It’s a periodic reminder that AI-powered chatbots still orchestrate everything, lying with all the confidence of a GPS system to tell you the shortest way home is across the lake.
My reminder comes courtesy of you Nieman Laboratorywhich ChatGPT pays millions of dollars to see if it provides correct links to articles from news outlets. It turns out that there is no ChatGPT. Instead, it confidently makes up all the URLs, a phenomenon the AI industry calls “hallucination,” a term that seems more appropriate for a real person with a heightened sense of stupidity.
Nieman Laboratory‘s Andrew Deck asked the service to provide links to high-profile, exclusive stories published by 10 publishers with which OpenAI has struck multimillion-dollar deals. These include Associated Press, The Wall Street Journalthe Financial Times, The Times (Great Britain), Le Monde, El País, Atlantic, The Verge, Voxand Politics.

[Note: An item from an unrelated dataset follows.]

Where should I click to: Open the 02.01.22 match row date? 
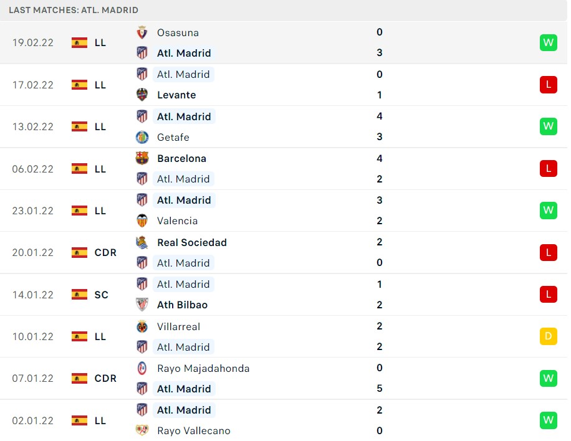(x=33, y=420)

In response, ChatGPT simply threw back fictitious URLs that caused a 404 error page because they didn’t exist. In other words, the system worked exactly as intended: by predicting the most likely version of a story’s URL instead of referring to the actual correct one. Nieman Laboratory did a similar experiment with a publication – Business Insider – earlier this month and .
An OpenAI spokesperson said Nieman Laboratory the company is still “building an experience that integrates chat capabilities with the latest news content, ensures proper attribution, and links to source material — an advanced experience that’s in development and not yet available on ChatGPT.” But they refused to explain the fake URLs.

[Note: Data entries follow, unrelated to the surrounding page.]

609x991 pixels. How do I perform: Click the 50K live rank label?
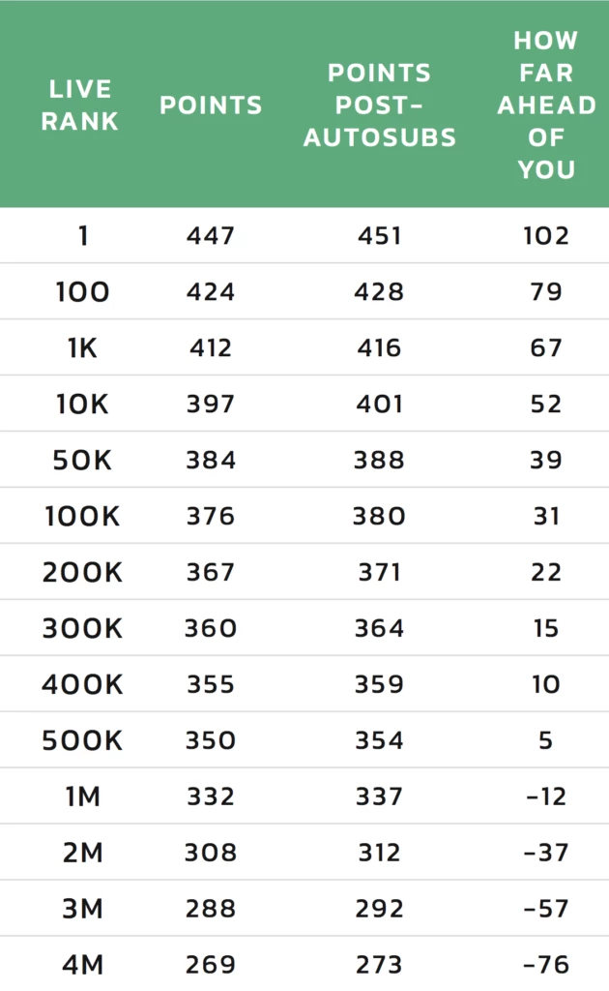tap(83, 460)
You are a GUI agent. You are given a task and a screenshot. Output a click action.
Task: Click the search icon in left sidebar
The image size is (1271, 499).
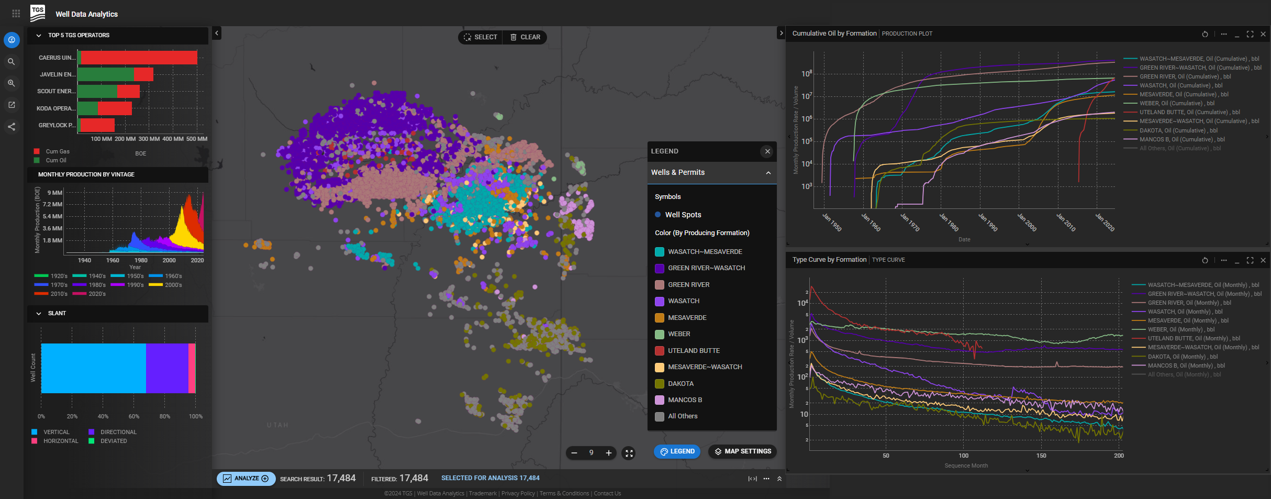[11, 62]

We don’t know when this new experience will be available or how reliable it will be. Nevertheless, news publishers continue to feed journalism years For cold, hard cash, because there is a journalism industry to find ways to make money without to technology companies. Meanwhile, AI companies in content posted by anyone who doesn’t sign these Faustian bargains and uses them to train their models anyway. Mustafa Suleyman, Head of AI at Microsoft Anything “free software” released on the web that is fair game for training AI models. As I write this, Microsoft is worth $3.36 trillion.

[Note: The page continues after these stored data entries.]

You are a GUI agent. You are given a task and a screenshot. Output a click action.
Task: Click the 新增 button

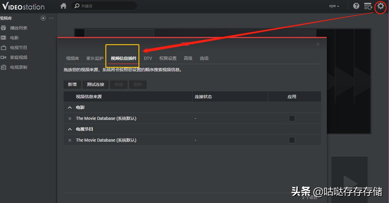pos(72,84)
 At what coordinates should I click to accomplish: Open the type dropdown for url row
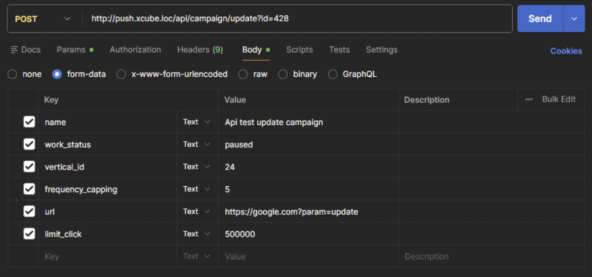197,211
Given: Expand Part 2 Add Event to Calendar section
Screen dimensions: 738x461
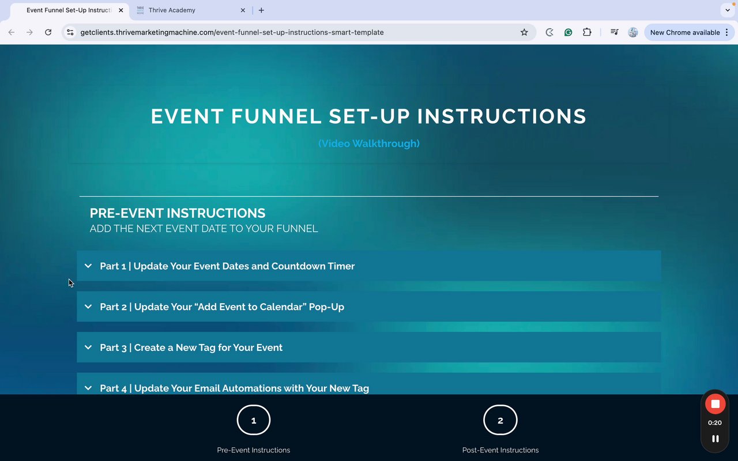Looking at the screenshot, I should point(369,307).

Here’s a lesson: If ChatGPT generates URLs, it also generates facts. Here’s how generative AI works—basically, the technology is a fancier version of autocomplete, just guessing the next plausible word in a sequence. He doesn’t “get” what you’re saying, even though he acts like it. I recently tried to get our lead chatbots to help solve a problem New York Times Spelling Bee and watched them .
If Generative AI can’t even solve a Spelling Bee, you shouldn’t be using it to get your facts.